Savaş ve İlksel
Toplumlar
4 Ağustos 2006
Mustafa Cemal,
Sanat ve Hayat Dergisi, 23 Eylül 2002 Pazartesi
Savaş borazanı
barış borazanından önce çalar.
Tarihte de böyle
mi oldu, savaş tamtamlarının meşum sesinin gecenin güzel karanlığını param
parça dağıttığı ayırt edilebilir bir ilk aşama var mıdır? Yoksa hep savaşıp
kıydık mı birbirimizi? Bu yazı ilksel, yani zamandaş olduğumuz ama üretim
kuvvetleri ve ilişkileri bakımından insan tarihinin çocukluk günlerini andıran
toplumları ele alarak savaşı konu ediyor.
Bu tür sorular,
kendi içlerinde çeşitli dallara ayrılmakla birlikte ya insanın biyolojik
doğasına ya da toplumsal doğasına ilişkin temel varsayımlarla yanıtlana
gelmiştir. İnsan doğası bakımından örnek K. Lorenz. Lorenz, Darwinci tezlerden
farklı olarak ya da onları yanlış yorumlayarak, hayvanlarda türdaşlarını
öldürmeye karşı ketleme olmasına karşın, bundan yoksunluğuyla insanın
yaradılıştan bir garabet ve sapkın olduğu görüşündedir. “Savaş içgüdüsü,”
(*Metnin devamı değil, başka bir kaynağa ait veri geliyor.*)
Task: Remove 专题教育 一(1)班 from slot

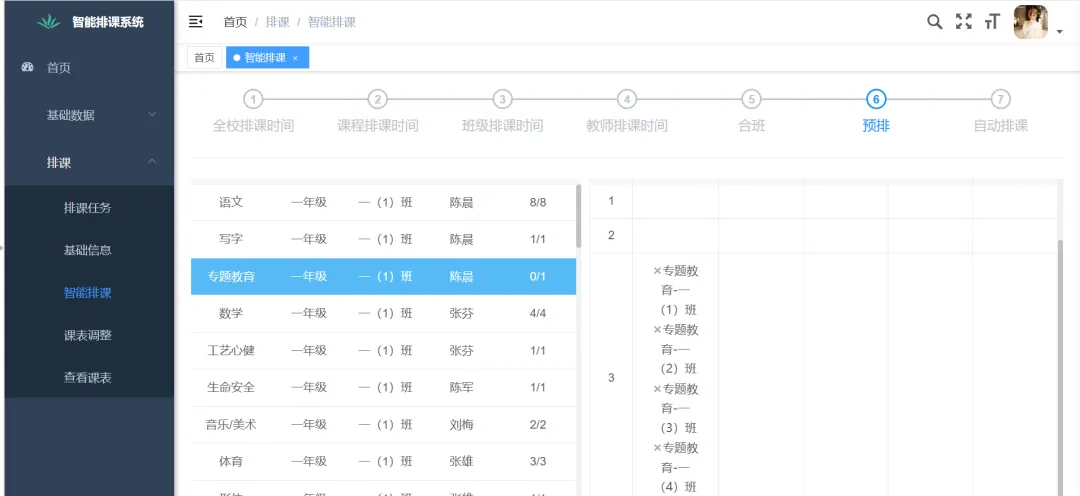Action: (657, 271)
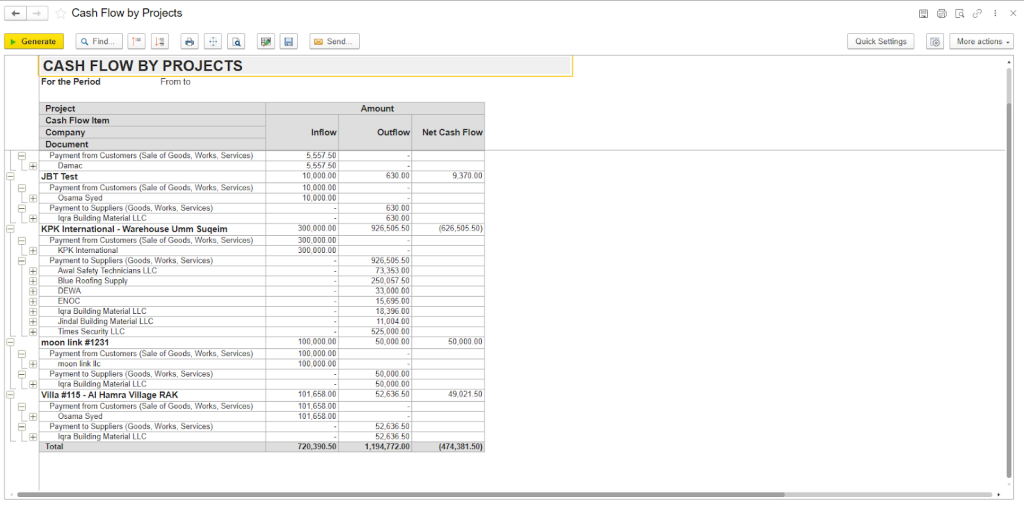This screenshot has height=506, width=1024.
Task: Expand the Blue Roofing Supply row
Action: pos(33,281)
“saldırganlık içgüdüsü,” “dövüşme içgüdüsü,” ” yıkım içgüdüsü,” gibi çeşitli
adlarla insanın türünden veya hayvan oluşundan gelen başkasına zarar vermeyi ve
öldürmeyi istediğini ileri süren akımdır bu. Yaşlılık dönemindeki Freud da,
saldırganlığı, cinsel içgüdünün (libido veya eros) zıttı olarak düşündüğü ölüm
içgüdüsün [destrudo veya thanatos] dışsallaştırılmasıyla ilişkilendiren
görüşüyle bu akımın içinde bulunuyor.
Hobbes da bu
çerçeveye alınabilir ama onda, dışavurulan bir saldırgan iç değildir savaşa yol
açan. Ona göre insanlığın doğal durumu, herkesin kendi beklenti ve çıkarları
için keyfi kuvvete başvurmasının doğurduğu herkesin herkese düşmanlığıdır. Barış,
bu başı bozuk kuvvet kullanımının kolektif bir iradeye yani devlete
dönüştürülmesiyle sağlanır. Benzer bir görüşü Güney Amerika’da Paraguay’da
yaşayan son derece dövüşçü bir halk olan derleyici avcı Guayakiler üzerine
araştırmalarıyla ünlü Clastres ileri sürüyor. Ona göre ilksel toplumlar, kendi
farklılıkların ortaya koymak ve yaşatmak için dağılmayı isteyen toplumlardır.
Küçücük olaylar bile bu farklı olma isteği zemininde (onun deyimiyle) savaşa
meydan verebilir. Savaş, eşitler arasındaki dengeyi sürekli bozan bir simetri
kırıcıdır.
Gerek Hobbes
gerek Clastres, benci bir perspektifi benimsiyorlar. İkisinde de alma esastır.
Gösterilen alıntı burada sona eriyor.